Example: In the first sample line of the psychos transforms as follows: [10 9 7 8 6 5 3 4 2 1] → [10 8 4] → [10]. So, there are two steps.
Solution
const int MAX_N = 100010;
const int INF = 1000000;
int n;
int values[MAX_N], life[MAX_N];
stack<int> killers;
int main() {
scanf("%d ", &n);
for (int i = 1; i <= n; ++i) {
scanf("%d ", &values[i]);
}
life[0] = INF;
killers.push(0);
for (int i = 1; i <= n; ++i) {
life[i] = 1;
while (killers.size() && values[i] > values[killers.top()]) {
life[i] = max(life[i], life[killers.top()] + 1);
killers.pop();
}
killers.push(i);
}
int sol = 0;
for (int i = 1; i <= n; ++i) {
if (life[i] < INF) {
sol = max(sol, life[i]);
}
}
printf("%d\n", sol);
return 0;
}
Lexographically smallest string using stack
Ref: https://leetcode.com/contest/weekly-contest-314/problems/using-a-robot-to-print-the-lexicographically-smallest-string/ and https://www.geeksforgeeks.org/find-lexicographical-smallest-string-by-performing-the-given-operations-n-times/
- Greedy Approach
string robotWithString(string s) {
int n = s.size();
string ans;
vector<char> V, last_min(n, s.back());
// V -> for stack simulation
// last_min[i] -> smallest char in the suffix[i:n]
for(int i=n-2;i>=0;i--){
last_min[i] = min(last_min[i+1], s[i]);
}
for(int i=0;i<n;i++){
char c = s[i];
while(!V.empty() && last_min[i] >= V.back()){
ans.push_back(V.back());
V.pop_back();
}
if(last_min[i] == s[i]){
ans.push_back(s[i]);
} else {
V.push_back(s[i]);
}
}
while(!V.empty()){
ans.push_back(V.back());
V.pop_back();
}
return ans;
}
Simple stack application, stock prices
The span of the stock's price today is defined as the maximum number of consecutive days (starting from today and going backward) for which the stock price was less than or equal to today's price.

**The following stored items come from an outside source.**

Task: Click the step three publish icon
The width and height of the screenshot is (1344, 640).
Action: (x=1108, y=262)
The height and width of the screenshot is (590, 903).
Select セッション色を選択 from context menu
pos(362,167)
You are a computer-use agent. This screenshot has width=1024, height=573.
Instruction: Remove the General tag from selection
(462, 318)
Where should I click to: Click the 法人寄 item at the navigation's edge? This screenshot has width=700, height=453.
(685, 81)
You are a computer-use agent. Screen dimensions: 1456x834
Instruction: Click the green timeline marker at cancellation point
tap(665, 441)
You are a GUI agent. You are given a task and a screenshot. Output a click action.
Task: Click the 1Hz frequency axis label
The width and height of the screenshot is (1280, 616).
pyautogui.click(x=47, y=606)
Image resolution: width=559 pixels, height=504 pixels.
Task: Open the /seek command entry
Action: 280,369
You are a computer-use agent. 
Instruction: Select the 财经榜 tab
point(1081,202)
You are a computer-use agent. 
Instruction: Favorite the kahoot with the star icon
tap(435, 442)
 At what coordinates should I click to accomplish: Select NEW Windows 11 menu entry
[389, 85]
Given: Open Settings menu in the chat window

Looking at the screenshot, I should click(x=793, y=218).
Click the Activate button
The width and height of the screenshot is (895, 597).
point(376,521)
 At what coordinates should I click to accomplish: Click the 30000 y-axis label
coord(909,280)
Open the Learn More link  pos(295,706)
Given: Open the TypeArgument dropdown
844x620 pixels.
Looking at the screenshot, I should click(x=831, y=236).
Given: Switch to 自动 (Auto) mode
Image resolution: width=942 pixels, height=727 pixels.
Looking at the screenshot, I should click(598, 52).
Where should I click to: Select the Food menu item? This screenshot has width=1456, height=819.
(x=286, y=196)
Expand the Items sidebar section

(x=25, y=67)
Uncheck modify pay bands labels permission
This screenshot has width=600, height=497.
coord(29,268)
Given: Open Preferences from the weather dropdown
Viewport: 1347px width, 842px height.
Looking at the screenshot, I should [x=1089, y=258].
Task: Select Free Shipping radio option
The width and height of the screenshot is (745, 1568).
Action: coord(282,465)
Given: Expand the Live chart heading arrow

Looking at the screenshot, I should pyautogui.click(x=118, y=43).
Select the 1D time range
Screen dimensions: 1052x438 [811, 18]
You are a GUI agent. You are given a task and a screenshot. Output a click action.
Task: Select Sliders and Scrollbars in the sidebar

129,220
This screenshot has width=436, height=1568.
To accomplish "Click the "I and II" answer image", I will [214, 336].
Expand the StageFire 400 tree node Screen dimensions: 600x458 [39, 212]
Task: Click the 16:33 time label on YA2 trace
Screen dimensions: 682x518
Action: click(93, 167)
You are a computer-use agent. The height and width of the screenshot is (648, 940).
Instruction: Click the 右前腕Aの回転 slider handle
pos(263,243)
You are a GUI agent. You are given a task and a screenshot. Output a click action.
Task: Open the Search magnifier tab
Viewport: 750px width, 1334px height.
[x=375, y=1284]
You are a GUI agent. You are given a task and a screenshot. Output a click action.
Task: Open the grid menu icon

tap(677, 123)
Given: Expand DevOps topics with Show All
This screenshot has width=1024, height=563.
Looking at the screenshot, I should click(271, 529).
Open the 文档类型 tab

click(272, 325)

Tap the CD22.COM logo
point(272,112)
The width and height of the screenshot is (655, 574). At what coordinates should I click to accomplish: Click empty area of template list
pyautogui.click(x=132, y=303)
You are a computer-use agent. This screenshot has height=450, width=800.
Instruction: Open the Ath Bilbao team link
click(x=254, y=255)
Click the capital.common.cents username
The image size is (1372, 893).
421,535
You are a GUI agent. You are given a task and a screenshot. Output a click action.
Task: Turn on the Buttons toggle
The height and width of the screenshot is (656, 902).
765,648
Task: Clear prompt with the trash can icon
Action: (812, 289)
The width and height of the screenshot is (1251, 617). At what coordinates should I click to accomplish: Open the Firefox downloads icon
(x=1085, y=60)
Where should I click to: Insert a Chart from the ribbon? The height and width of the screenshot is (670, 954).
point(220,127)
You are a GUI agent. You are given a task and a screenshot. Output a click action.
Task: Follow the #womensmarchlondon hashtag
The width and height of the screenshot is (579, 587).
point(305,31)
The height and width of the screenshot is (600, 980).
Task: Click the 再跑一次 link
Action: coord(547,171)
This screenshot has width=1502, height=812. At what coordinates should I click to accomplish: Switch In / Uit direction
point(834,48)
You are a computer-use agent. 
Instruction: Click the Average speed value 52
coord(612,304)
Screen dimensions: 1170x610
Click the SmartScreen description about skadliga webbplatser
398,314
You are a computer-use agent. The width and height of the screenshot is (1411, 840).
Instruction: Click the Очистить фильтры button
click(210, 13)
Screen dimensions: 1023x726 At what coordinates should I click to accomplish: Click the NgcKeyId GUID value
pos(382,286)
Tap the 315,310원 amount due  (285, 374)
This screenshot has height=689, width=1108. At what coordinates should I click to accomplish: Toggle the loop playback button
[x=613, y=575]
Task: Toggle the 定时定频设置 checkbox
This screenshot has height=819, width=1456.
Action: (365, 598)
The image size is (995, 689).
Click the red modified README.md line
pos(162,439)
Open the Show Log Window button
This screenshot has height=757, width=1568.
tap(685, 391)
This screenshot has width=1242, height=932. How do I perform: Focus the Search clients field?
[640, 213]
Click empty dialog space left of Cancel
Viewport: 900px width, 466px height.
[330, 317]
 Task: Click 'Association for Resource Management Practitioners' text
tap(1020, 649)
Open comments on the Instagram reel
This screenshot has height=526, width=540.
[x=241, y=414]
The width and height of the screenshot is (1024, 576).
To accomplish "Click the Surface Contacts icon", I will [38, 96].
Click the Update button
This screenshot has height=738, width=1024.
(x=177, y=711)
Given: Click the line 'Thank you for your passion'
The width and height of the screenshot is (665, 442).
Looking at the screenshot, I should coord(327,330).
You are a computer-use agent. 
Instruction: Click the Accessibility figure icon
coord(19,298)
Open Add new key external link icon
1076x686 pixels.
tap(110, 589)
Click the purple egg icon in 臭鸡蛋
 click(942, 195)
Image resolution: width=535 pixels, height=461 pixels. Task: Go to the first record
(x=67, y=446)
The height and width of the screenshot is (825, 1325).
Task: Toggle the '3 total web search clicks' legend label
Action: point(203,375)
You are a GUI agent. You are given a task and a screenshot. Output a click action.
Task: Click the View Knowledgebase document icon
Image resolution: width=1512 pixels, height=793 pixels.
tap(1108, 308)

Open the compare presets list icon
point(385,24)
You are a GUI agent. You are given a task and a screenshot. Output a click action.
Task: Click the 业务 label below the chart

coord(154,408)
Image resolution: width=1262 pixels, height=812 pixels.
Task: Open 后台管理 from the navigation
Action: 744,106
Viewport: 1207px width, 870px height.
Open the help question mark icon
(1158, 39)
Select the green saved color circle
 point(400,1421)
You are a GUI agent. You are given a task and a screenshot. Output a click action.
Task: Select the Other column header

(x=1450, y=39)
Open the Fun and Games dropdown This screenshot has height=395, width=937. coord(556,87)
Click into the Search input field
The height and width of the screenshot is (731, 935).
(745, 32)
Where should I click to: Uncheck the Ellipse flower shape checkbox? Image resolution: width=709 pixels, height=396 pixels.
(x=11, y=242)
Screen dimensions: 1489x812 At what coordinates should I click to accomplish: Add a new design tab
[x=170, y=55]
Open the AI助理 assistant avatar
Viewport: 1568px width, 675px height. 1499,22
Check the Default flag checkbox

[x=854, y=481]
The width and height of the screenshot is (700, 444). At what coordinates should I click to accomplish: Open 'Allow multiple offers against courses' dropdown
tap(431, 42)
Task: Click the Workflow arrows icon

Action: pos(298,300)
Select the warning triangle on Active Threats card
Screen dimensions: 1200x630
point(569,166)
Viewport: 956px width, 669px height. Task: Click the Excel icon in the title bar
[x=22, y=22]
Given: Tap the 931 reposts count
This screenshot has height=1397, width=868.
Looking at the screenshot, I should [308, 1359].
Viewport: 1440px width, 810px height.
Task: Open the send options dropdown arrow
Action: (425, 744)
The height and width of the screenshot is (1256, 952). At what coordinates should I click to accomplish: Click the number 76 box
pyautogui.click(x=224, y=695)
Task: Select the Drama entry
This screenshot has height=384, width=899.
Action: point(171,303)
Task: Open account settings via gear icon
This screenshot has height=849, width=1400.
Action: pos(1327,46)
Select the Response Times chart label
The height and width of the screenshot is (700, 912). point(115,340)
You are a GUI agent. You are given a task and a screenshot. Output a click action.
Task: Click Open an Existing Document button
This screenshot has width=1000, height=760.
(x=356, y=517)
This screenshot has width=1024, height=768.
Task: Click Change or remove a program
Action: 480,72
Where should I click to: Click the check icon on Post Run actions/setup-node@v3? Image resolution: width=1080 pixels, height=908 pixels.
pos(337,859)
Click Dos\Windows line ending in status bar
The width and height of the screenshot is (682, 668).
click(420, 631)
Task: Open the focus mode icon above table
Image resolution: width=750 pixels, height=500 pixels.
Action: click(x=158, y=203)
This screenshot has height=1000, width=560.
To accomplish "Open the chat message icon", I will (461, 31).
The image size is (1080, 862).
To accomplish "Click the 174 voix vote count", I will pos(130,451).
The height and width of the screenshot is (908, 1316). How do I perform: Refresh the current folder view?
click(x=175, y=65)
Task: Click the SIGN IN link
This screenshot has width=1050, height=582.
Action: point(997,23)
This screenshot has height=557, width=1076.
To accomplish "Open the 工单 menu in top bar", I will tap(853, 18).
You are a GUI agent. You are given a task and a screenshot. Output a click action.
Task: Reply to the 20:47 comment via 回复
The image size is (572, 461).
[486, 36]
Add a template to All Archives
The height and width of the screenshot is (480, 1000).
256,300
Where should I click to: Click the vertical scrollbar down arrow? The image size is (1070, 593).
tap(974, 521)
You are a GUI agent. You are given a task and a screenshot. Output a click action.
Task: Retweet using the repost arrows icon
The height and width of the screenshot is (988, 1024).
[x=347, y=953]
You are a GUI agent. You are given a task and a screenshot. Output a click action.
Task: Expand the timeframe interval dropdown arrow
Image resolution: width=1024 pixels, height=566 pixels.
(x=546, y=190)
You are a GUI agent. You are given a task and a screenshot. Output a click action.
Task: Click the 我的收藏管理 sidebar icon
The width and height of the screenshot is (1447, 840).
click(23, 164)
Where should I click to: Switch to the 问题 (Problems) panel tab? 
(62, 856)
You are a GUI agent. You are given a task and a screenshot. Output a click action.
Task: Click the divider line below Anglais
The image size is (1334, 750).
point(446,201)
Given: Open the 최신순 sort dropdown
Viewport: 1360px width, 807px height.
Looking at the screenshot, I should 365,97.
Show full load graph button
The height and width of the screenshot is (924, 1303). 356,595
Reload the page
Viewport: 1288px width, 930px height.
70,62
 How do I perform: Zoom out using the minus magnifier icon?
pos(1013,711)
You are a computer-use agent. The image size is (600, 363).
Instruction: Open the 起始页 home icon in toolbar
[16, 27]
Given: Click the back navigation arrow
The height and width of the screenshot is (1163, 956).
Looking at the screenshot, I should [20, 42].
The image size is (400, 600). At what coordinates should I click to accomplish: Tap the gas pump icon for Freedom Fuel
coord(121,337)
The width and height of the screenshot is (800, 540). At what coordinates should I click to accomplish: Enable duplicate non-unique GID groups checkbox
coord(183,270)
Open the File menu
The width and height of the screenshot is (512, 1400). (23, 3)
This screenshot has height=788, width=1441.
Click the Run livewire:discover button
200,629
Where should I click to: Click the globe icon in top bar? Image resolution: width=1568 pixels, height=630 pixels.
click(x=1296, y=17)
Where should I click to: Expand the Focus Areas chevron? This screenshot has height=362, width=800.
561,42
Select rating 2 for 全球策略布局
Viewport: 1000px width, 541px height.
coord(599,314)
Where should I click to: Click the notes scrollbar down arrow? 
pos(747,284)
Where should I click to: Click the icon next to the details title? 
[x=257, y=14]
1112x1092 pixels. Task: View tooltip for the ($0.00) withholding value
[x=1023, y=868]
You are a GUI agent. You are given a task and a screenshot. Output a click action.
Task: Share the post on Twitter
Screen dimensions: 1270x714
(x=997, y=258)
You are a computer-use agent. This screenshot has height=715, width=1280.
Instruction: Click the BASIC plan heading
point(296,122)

Ref: https://leetcode.com/problems/online-stock-span/description/
int next(int price) {
int span = 1;
while(V.size() > 0 && V.back().first <= price){
span += V.back().second;
V.pop_back();
}
V.push_back({price, span});
return span;
}
Sum of Min of Subarrays
https://leetcode.com/problems/sum-of-subarray-minimums/description/
- Stack + Contribution to sum technique
int sumSubarrayMins(vector<int>& arr) {
vector<int> st;
int md = 1e9 + 7;
long long ans = 0;
for(int i=0;i<=arr.size();i++){
while(!st.empty() && (i == arr.size() || arr[i] <= arr[st.back()])){
int mid = st.back(); st.pop_back();
int prev = -1;
if(!st.empty()) prev = st.back();
long long count = 1ll*(i - mid)*(mid - prev);
ans += count * arr[mid];
ans %= md;
}
st.push_back(i);
}
return ans % md;
}
Explaination:
class Solution:
def sumSubarrayMins(self, arr: List[int]) -> int:
MOD = 10 ** 9 + 7
stack = []
sum_of_minimums = 0;
for i in range(len(arr) + 1):
# when i reaches the array length, it is an indication that
# all the elements have been processed, and the remaining
# elements in the stack should now be popped out.
while stack and (i == len(arr) or arr[stack[-1]] >= arr[i]):
# Notice the sign ">=", This ensures that no contribution
# is counted twice. right_boundary takes equal or smaller
# elements into account while left_boundary takes only the
# strictly smaller elements into account
mid = stack.pop()
left_boundary = -1 if not stack else stack[-1]
right_boundary = i
# count of subarrays where mid is the minimum element
count = (mid - left_boundary) * (right_boundary - mid)
sum_of_minimums += (count * arr[mid])
stack.append(i)
return sum_of_minimums % MOD